Il s’agissait du défilé qu’on organisait dans la Grotte, pendant l’après-midi entière. On laissait entrer les fidèles par la porte de gauche, et ils sortaient par la porte de droite.

— Fermer la grille ! s’écria le baron. Mais ce sera pis, tous viendront s’y écraser !

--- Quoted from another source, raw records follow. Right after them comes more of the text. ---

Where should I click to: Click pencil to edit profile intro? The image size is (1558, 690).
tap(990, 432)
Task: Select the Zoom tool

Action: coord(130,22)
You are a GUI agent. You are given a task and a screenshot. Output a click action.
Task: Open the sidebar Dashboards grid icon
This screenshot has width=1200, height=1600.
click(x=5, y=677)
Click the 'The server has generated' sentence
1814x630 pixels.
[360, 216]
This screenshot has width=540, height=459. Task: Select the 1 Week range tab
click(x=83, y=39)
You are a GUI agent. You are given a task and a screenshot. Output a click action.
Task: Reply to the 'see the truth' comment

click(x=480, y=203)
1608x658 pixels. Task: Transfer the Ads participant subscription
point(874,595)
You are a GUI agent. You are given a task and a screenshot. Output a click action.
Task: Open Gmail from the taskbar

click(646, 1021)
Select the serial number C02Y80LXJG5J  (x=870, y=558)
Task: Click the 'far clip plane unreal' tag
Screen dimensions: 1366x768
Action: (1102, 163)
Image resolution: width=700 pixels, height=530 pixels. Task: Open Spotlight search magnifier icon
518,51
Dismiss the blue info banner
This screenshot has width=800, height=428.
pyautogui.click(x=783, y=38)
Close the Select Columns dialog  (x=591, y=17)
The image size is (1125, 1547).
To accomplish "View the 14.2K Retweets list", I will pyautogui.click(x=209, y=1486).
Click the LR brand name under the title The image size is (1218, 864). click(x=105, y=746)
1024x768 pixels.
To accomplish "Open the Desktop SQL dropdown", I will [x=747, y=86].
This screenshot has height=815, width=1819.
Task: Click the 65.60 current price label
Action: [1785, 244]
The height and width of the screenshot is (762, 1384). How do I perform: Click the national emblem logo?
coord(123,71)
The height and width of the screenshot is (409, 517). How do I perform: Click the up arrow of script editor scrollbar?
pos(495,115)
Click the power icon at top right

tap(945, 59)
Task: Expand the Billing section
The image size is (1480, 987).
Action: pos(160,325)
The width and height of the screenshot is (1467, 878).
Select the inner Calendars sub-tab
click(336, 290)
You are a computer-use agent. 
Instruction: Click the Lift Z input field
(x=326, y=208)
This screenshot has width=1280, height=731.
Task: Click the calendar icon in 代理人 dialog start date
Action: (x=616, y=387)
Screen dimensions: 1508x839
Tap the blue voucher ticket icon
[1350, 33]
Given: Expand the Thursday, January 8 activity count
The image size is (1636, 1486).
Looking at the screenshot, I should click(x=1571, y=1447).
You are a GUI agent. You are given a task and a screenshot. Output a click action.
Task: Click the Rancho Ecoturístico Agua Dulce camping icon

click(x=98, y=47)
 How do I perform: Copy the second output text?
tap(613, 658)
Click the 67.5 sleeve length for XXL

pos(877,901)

Justement, Gérard était là, qui s’oubliait à causer un instant avec Raymonde, debout de l’autre côté de la corde, tenant un bol de lait qu’elle portait à une vieille femme paralytique. Et Berthaud commanda au jeune homme de poster deux brancardiers à la porte d’entrée de la grille, avec la consigne de ne plus laisser passer les pèlerins que dix par dix. Puis, quand Gérard eut exécuté cet ordre, et qu’il revint, il retrouva Berthaud avec Raymonde, riant, plaisantant. Elle s’éloigna, les deux cousins la regardèrent, pendant qu’elle faisait boire la paralytique.

— Elle est charmante, et c’est décidé, tu l’épouses, n’est-ce pas ?

— Je ferai ce soir ma demande à la mère. Je compte que tu m’accompagneras.

— Mais sans doute… Tu sais ce que je t’ai dit. Rien n’est plus raisonnable. L’oncle te casera avant six mois.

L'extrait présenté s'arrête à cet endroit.